Tesla CEO Elon Musk is headed to court to answer a defamation lawsuit filed by a British rescue diver he called a "pedo guy."
U.S. District Judge Stephen Wilson in Los Angeles denied Musk's request to throw out the case, according to court documents made public Tuesday. Wilson ordered the jury trial to begin Dec. 3.
Attorneys for rescue diver Vernon Unsworth didn't immediately respond to a request for comment. Musk's attorney, Alex Spiro, said in a statement: "We look forward to the trial."
Musk lawyers argued that the case should be tossed because his statements were insults rather than allegations, so they didn't constitute defamation.
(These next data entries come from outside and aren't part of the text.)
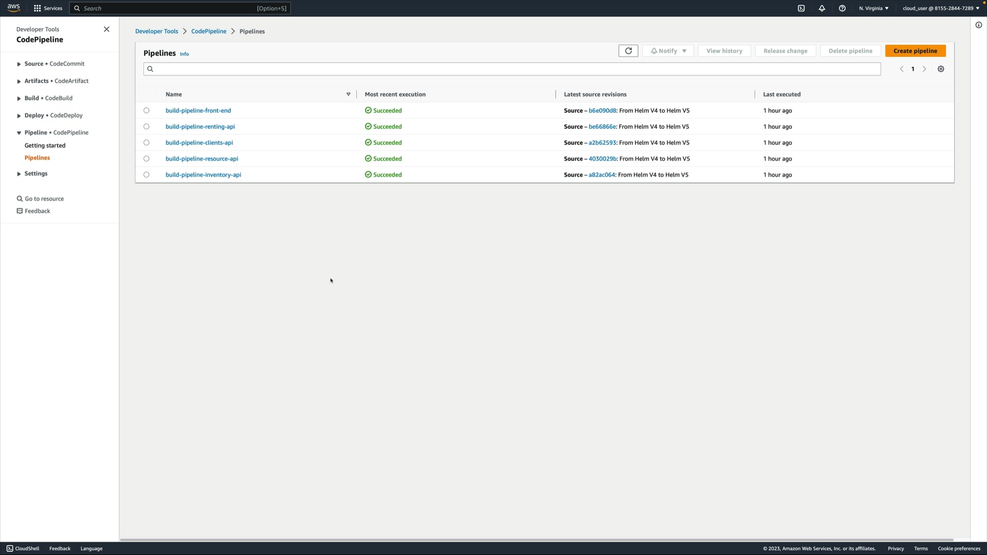The image size is (987, 555).
Task: Open the Getting started nav item
Action: tap(45, 145)
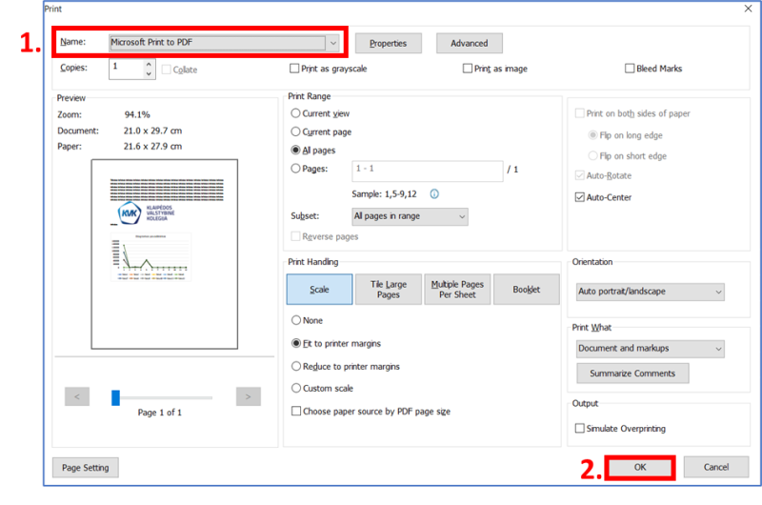Go to previous preview page arrow
Image resolution: width=762 pixels, height=505 pixels.
pos(77,396)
In his motion for summary judgment, Musk also asserted that Unsworth should be considered a public figure due to his involvement in the cave rescue of a trapped Thai boys soccer team — a claim Wilson denied in Tuesday's ruling.
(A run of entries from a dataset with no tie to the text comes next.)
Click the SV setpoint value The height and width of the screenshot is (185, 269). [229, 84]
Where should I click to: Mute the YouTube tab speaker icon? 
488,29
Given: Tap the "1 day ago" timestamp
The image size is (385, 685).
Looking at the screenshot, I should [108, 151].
Since the judge ruled Unsworth is a private figure, Unsworth will have a lower burden of proof in his defamation claims. Unsworth has to prove only that Musk was negligent for failing to check that statements made in his tweets were true, instead of proving Musk acted with actual malice, or publishing statements he knew to be false.
Unsworth sued Musk in 2018 after the pair were locked in a heated back-and-forth for weeks. The altercation erupted after Unsworth criticized Musk's efforts to send a submarine to help rescue the team from a cave in Thailand where they were trapped. In response, Musk called Unsworth a "pedo guy" on Twitter and a "child rapist" in an email to a BuzzFeed reporter.
In a court deposition released in September, Musk said he worried Unsworth might be "another Jeffrey Epstein." The documents also showed Musk's representatives spent tens of thousands of dollars on a private investigator to dig up details on Unsworth.
The Unsworth case is one of several legal actions faced by Tesla and its mercurial CEO in the last few years. The company is also fighting a lawsuit from shareholders upset over its acquisition of SolarCity in 2016, and recently settled a suit with Walmart after Tesla solar panels on several stores caught fire.